The Edge: Of Good Writing

Screenwriting is a most inconsistent proposition. While there are many films that have great scenes and characters, the work is often lacking in its overall story. Paul Thomas Anderson‘s films, including The Master, fall into this category as does the work of many modern screenwriters/filmmakers, such as Gaspar Noe, Terence Malick, Pedro Almodavar, Jim Jarmusch, and that other Anderson, Wes.  I posted recently on Andrei Tarkovsky’s film The Sacrifice, and his struggle with story-telling.  This too is an issue for many of the great auteurs: Francois Truffaut, Ingmar Bergman, Michelangelo Antonioni and, even my favorite, Werner Herzog; it’s the image, the motion, the atmosphere first and everything else after that. This is not say that the story arc of Hollywood should be subscribed to in any way.
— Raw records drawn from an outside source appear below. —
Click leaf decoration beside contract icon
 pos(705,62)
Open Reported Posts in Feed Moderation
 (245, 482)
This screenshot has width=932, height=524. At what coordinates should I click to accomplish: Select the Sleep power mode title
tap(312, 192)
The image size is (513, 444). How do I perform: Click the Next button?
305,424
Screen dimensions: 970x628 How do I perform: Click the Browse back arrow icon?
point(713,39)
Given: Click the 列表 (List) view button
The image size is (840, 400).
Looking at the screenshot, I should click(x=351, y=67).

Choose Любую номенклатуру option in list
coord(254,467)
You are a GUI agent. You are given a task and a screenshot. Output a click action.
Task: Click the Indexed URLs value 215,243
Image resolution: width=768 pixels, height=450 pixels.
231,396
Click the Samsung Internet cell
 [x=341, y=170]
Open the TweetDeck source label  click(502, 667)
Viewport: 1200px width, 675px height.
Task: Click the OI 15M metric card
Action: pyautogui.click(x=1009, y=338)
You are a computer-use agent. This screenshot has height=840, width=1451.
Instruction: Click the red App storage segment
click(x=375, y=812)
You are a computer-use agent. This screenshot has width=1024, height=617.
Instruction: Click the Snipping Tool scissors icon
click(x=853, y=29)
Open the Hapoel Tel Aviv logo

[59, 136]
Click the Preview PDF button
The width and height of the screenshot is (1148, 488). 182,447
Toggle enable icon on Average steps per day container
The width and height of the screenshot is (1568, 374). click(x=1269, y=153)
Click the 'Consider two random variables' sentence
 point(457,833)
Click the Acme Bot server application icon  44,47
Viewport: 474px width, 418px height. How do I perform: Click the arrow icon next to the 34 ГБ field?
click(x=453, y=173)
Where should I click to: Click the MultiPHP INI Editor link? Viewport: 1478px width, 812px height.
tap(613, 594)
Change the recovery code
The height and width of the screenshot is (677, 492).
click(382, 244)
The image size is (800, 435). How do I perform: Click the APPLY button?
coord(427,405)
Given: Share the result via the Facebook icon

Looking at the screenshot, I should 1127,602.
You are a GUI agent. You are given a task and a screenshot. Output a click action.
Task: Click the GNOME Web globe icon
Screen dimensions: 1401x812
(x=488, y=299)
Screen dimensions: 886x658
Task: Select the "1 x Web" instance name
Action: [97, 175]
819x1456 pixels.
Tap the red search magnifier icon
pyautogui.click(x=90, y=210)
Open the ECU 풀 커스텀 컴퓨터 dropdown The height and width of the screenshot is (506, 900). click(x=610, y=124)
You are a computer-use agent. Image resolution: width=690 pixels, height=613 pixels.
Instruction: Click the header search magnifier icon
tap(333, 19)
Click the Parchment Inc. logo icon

There is nothing so painfully innocuous as to be dragged along through the introduction, conflict, rising action, climax, denouement and all the pain-in-the-ass red herrings in the films of Christopher Nolan, Quentin Tarantino, Steven Spielberg, Jimmy Cameron or Clint Eastwood.But there is a middle ground out there, something between the poetic image and the Hollywood ride. It’s as hit and miss as the rest, although there are diamonds in the rough. One film that comes to mind is Greg Motolla’s Superbad (written by Seth Rogen and Evan Goldberg); as stupid as this movie can be, the story is true, the characters honest. Another surprising film is Lee Tamahori’s The Edge, written by David Mamet. This film is typical Hollywood, “Jaws with claws” as it was dubbed; however it is well-written. The story structure is effective – except for a weird denouement/climax #2 – and the arc is clear. The characters are engaging, even as types, and interact in an interesting way with both each other and their environment. The message is loud – We must face our demons! – but it’s a good film. And the bear is great. Really.

Still Reel: Herzog, Phoenix & Synecdoche

“Filmmakers are liars.”  So said Werner Herzog at the New York premiere of his 3-D documentary Cave of Forgotten Dreams in 2011. He explained that  film is a constructed thing, made up in its framing, lighting, editing, acting and the arc of the story. No matter how Cinema Verite any film might claim to be, it will always be what it is: fabricated and artificial.

Joaquin Phoenix’s film, I’m Still Here, attempts to address this issue directly. As he explained on The David Letterman Show, the film looked to “explore the relationship between the media and the consumers and the celebrities themselves. We wanted something that would feel really authentic.” Indeed, the film makes a mockery of the Hollywood machine, the audience, even himself.

The thing is that film – as is writing – is just a synecdoche, a small part of something else. In other words, even though a narrative might strive to be more than it really is, with the characters staring back, time codes in the left hand corner, it remains just a story, a splinter, a rejoinder, a sigh, a whimper.

As Dee says in My Bad Side: “I mean, I know there is only death, just that. I know it is just about waking up and getting out of bed until I don’t. And then it isn’t. I know that dreams are chemical. I know I am stuck in this life. And I know that is it. I hate it or say that I hate it to myself, but it isn’t that bad a thing.